Some of the preliminary work for the plant has already started. The city is negotiating with the property owner for a site, LeBlanc said.
The city has also started building a water-sampling station at Lake Nighthorse to complete the required two years of monitoring that must take place before a plant can be built.
Keeping heavy metals out
Since the Animas River was declared safe to use for drinking water in mid-August after the mine blowout, the city has been pumping water intermittently as needed, Ferguson said.
But the city doesn’t pump after storms when there is more sediment and heavy metals in the river to prevent them from entering the system.
When a small amount of heavy metals are pumped into the reservoir, the result of ongoing mine pollution, the metals settle to the bottom of the reservoir before entering the treatment process, Ferguson said.
The metals that do make it into the plant are filtered out through the water-treatment process.
Before the water is pumped to customers, the city tests for metals.

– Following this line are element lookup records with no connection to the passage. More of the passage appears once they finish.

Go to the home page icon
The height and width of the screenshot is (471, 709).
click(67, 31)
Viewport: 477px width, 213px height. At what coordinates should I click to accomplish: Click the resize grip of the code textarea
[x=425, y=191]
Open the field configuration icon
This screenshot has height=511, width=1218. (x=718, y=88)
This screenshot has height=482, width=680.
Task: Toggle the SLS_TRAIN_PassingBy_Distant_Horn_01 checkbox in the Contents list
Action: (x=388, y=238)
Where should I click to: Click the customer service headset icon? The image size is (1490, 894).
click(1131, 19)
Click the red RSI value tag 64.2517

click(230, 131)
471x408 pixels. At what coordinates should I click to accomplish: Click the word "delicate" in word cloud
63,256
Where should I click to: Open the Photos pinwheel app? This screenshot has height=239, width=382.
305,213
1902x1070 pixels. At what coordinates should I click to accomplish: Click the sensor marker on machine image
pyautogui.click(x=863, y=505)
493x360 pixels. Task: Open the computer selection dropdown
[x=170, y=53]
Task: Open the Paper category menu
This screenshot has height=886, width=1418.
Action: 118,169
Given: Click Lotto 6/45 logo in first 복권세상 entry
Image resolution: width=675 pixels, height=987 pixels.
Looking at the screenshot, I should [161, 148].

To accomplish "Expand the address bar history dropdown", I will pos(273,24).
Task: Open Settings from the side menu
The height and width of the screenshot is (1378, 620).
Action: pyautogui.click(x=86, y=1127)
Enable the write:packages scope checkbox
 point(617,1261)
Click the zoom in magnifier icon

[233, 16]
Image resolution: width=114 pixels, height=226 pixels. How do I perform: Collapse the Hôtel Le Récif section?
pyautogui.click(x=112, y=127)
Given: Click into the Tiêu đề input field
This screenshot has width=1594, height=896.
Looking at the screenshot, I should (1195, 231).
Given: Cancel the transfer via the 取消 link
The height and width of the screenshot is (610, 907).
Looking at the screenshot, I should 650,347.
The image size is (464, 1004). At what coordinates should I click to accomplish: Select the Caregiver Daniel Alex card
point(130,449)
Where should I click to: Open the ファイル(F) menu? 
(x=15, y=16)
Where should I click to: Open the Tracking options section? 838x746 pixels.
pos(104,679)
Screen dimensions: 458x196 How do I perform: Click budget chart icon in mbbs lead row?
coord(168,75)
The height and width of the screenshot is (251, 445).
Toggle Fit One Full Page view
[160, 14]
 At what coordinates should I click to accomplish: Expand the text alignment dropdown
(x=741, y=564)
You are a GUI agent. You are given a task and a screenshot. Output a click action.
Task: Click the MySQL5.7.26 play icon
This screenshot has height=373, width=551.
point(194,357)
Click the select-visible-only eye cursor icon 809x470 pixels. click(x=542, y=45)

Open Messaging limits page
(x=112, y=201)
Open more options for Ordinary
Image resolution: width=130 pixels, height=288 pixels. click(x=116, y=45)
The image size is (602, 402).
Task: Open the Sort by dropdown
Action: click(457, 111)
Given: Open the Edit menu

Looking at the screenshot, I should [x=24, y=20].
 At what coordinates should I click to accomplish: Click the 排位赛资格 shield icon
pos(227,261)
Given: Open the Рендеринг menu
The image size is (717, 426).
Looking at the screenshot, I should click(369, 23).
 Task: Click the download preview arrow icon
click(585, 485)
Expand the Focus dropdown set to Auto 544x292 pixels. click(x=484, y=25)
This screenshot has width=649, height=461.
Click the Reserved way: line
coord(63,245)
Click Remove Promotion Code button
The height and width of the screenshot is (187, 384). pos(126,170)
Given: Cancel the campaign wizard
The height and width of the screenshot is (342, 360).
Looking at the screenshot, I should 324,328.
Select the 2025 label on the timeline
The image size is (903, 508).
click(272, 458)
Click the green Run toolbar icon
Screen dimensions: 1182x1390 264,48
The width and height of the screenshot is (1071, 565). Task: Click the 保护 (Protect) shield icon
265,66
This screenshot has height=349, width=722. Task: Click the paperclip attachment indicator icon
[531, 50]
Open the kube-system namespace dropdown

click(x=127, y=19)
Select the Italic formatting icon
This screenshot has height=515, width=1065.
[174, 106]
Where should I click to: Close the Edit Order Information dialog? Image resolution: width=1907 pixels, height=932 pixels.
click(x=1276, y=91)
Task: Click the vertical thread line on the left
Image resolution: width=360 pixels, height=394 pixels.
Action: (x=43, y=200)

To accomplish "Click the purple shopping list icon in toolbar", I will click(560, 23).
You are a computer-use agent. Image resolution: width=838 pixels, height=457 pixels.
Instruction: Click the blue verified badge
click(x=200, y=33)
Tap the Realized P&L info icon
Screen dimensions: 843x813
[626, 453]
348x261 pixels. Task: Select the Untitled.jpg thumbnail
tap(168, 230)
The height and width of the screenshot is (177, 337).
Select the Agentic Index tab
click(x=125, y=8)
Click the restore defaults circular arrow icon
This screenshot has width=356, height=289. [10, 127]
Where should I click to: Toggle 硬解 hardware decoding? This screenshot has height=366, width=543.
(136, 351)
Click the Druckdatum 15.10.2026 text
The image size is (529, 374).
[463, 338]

It published two examples of tests from the month of September on the city’s website.
All the metal levels are far lower than what is allowed by the Environmental Protection Agency.
Paying for the plant
The city will have to ask residents to approve a bond measure to build the plant, and the city would like to put that question on the ballot in 2018, LeBlanc said.
He doesn’t want to see the vote postponed beyond that date.
“It’s not a project we could delay. Water is an essential function, and the purpose of this plant is to provide redundancy,” he said.
City water bills will pay for cost of construction. Water rates increased in 2015 and are expected to increase again in 2016 to boost revenue to the water fund by 15 percent.
The project is the latest in a string of major construction projects for the city, including remodeling or rebuilding the city sewer plant. Remodeling the plant is estimated to cost $58 million, and it could be millions of dollars more if the city chooses to move the plant. City and La Plata County officials have also considered updating Durango-La Plata County Airport terminal, which will likely require tens of millions of dollars to remodel or rebuild.
The new plant could be built in partnership with the La Plata Archuleta Water District, which needs the water to serve customers on the west side of its district.
But the details of the agreement are still being worked out, LeBlanc said.